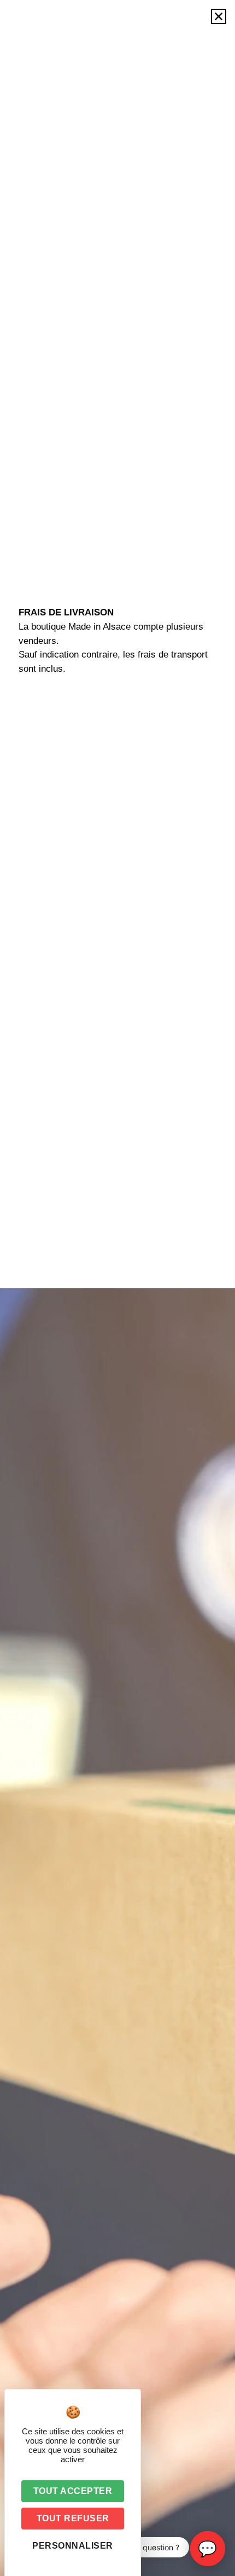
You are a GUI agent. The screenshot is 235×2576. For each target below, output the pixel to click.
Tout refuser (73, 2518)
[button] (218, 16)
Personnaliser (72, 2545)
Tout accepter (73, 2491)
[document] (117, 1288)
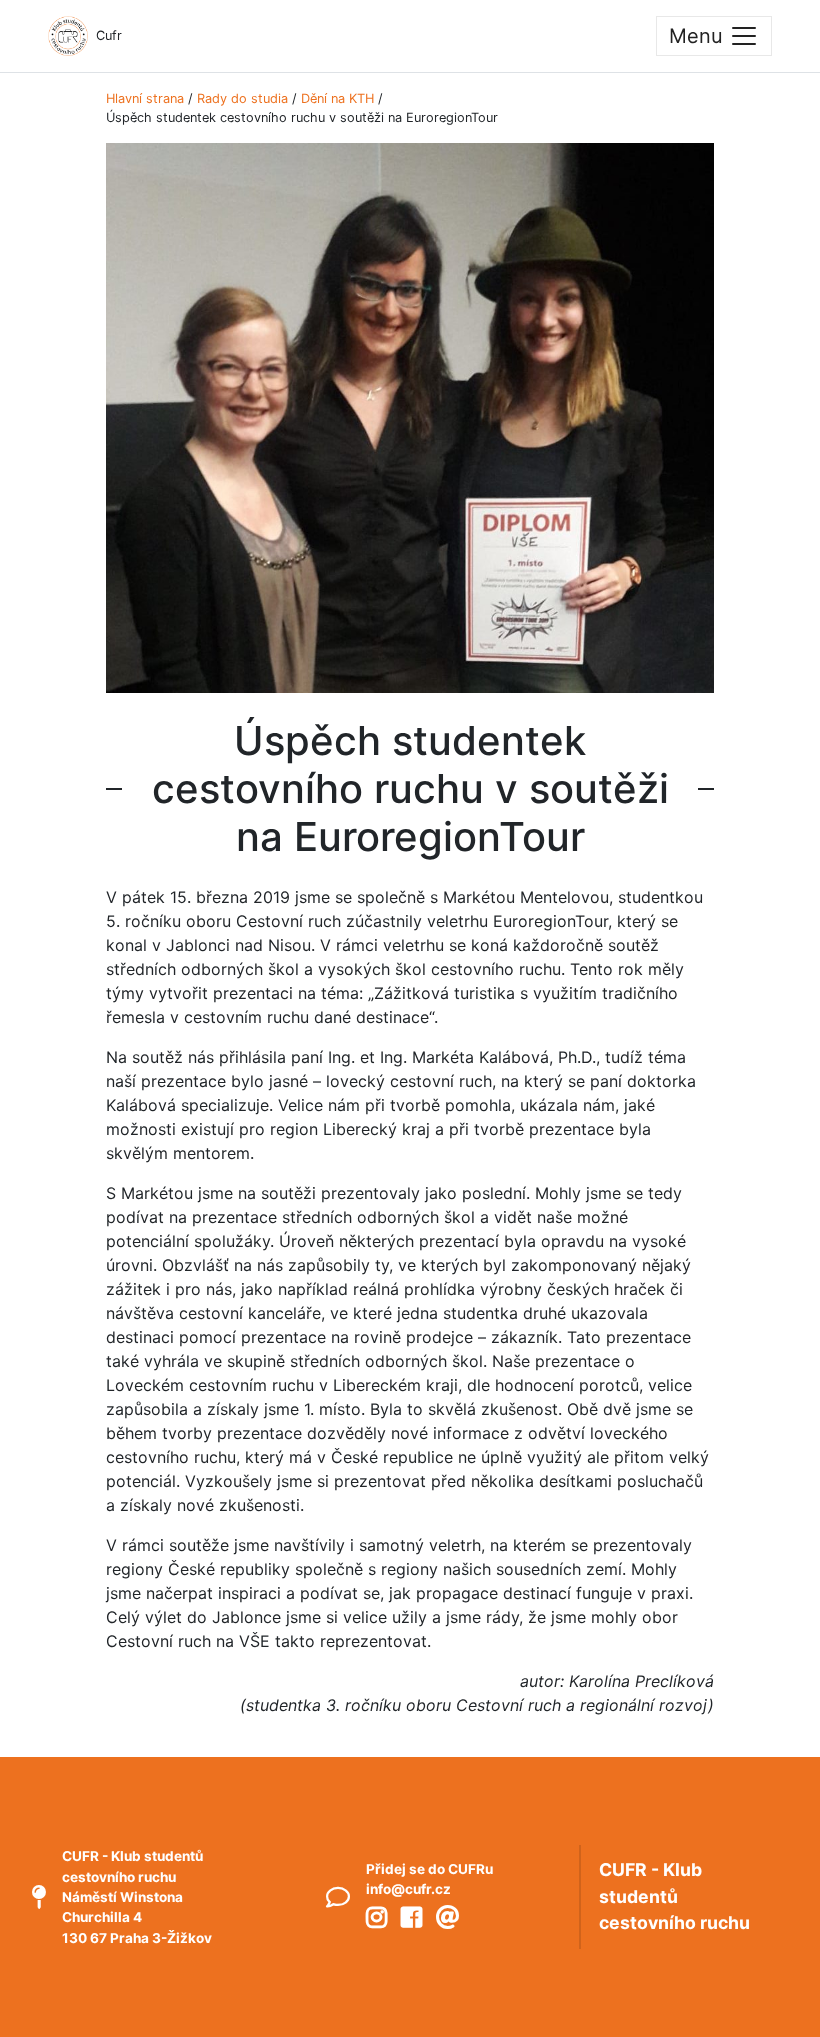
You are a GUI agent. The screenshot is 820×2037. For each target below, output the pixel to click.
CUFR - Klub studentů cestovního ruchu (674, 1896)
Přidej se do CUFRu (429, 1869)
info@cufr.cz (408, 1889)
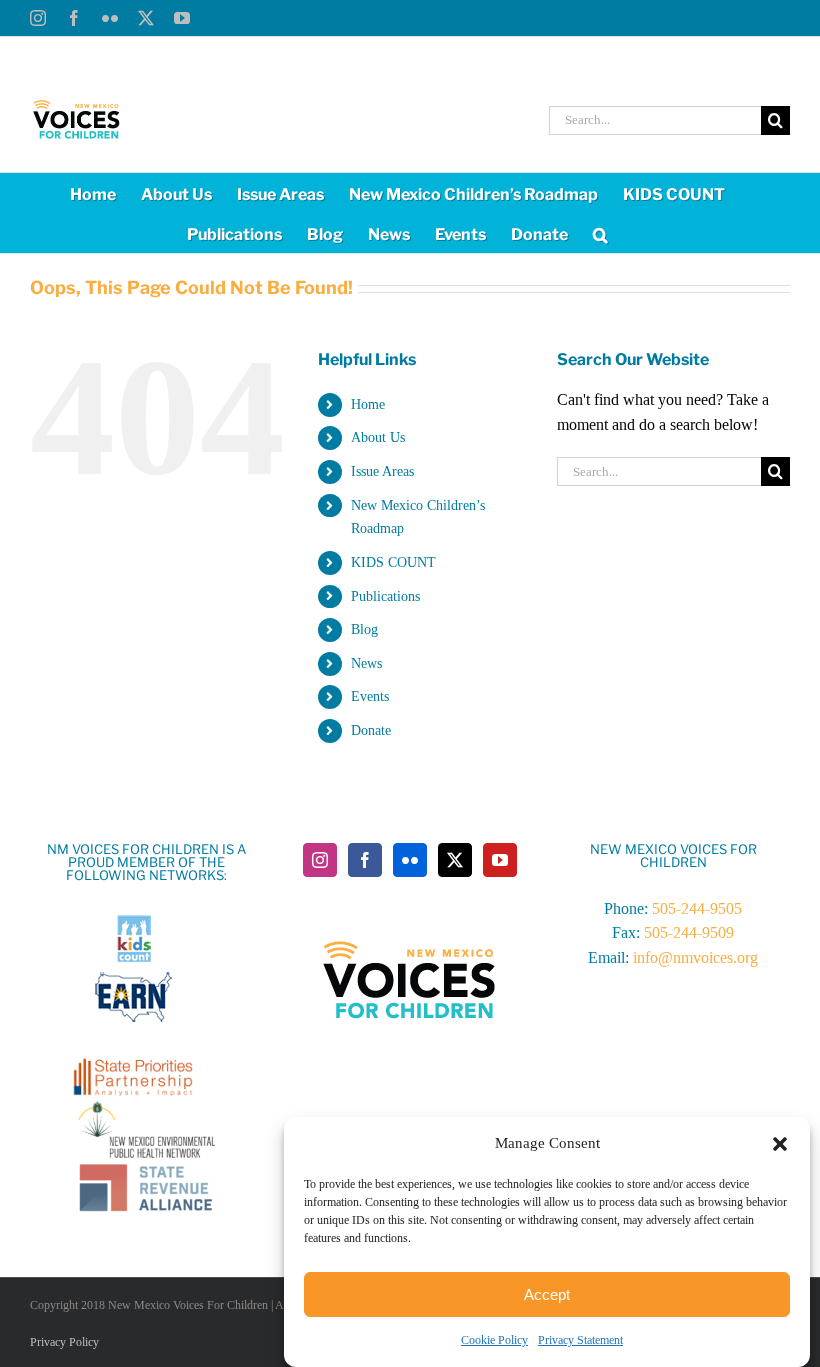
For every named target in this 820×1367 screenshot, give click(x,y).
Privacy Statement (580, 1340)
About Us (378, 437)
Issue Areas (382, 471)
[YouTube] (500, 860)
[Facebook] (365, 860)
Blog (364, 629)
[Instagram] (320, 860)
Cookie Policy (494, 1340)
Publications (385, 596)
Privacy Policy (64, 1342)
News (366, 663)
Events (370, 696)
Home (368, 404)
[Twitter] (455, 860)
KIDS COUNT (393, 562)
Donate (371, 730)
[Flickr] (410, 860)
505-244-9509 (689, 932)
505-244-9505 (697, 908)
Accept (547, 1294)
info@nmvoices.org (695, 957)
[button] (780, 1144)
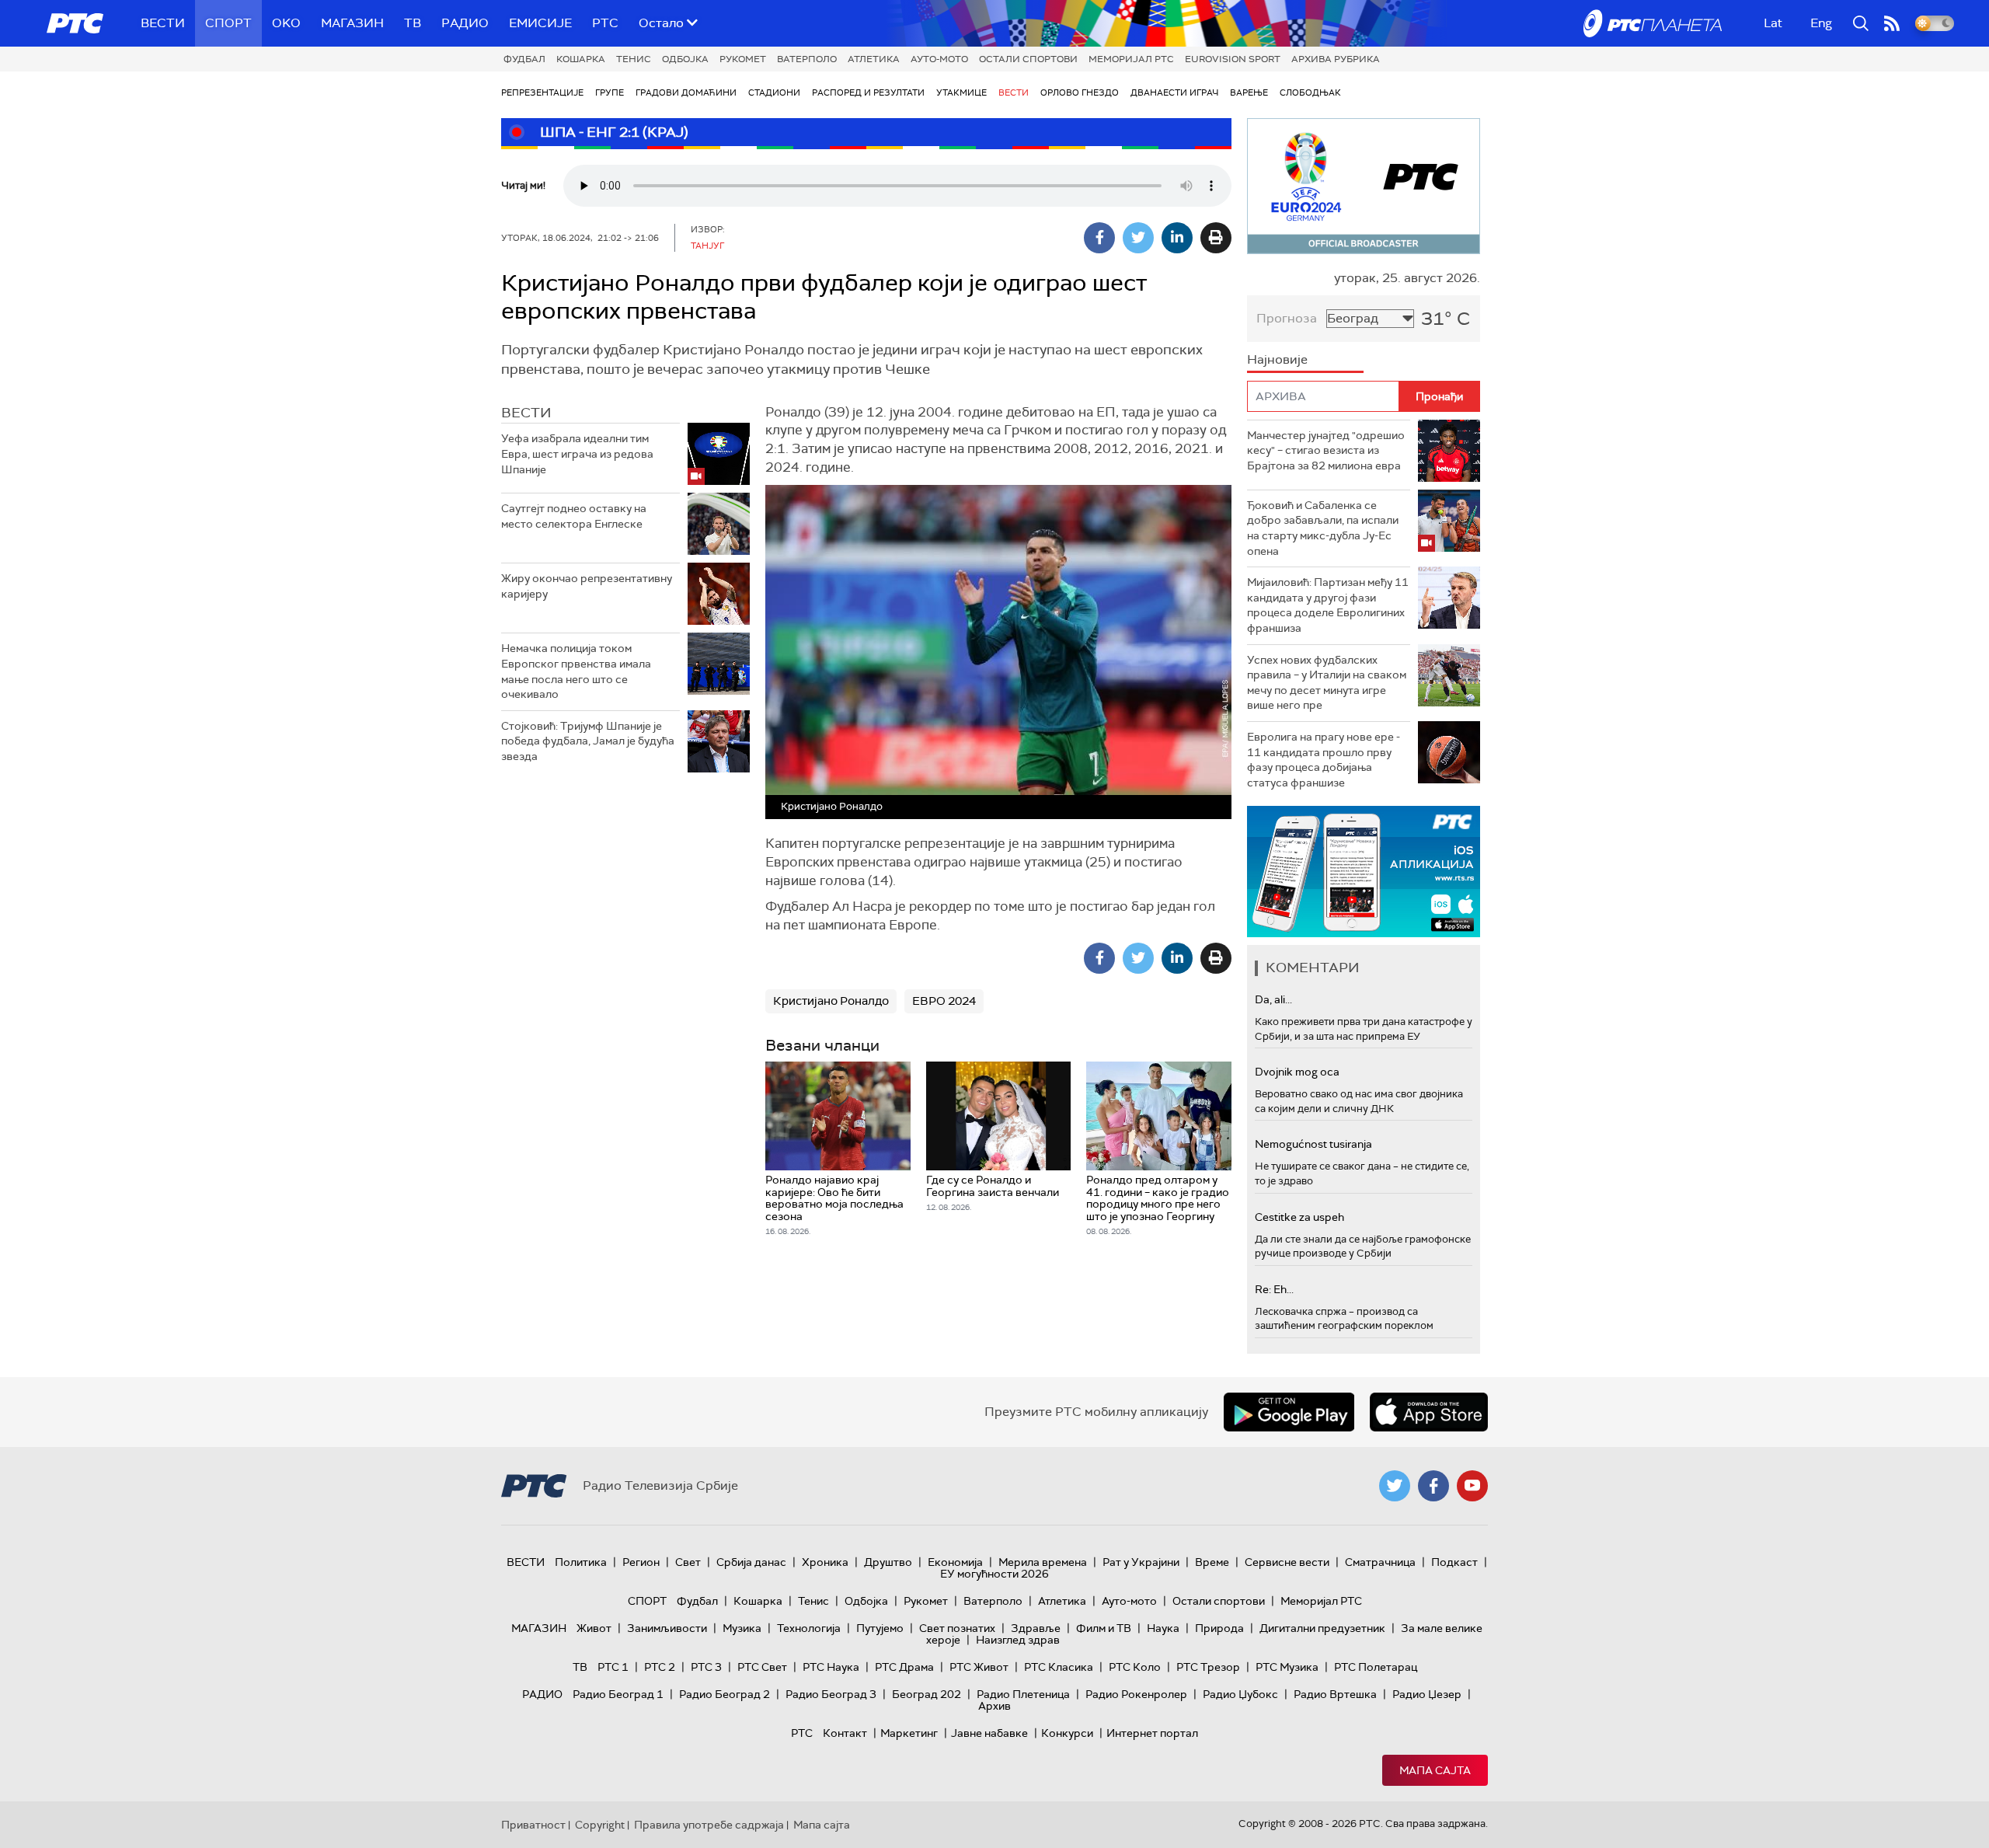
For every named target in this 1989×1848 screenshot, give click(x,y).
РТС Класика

━━━━

Problem statement: Print exactly the lines above that run from the one with "[button] (218, 16)" to the one with "info@cufr.cz (408, 1889)", both included. No pictures.

Reply:
[button] (218, 16)
Personnaliser (72, 2545)
Tout accepter (73, 2491)
[document] (117, 1288)
You are a GUI agent. The screenshot is 820×2037. For each target below, output the pixel to click.
CUFR - Klub studentů cestovního ruchu (674, 1896)
Přidej se do CUFRu (429, 1869)
info@cufr.cz (408, 1889)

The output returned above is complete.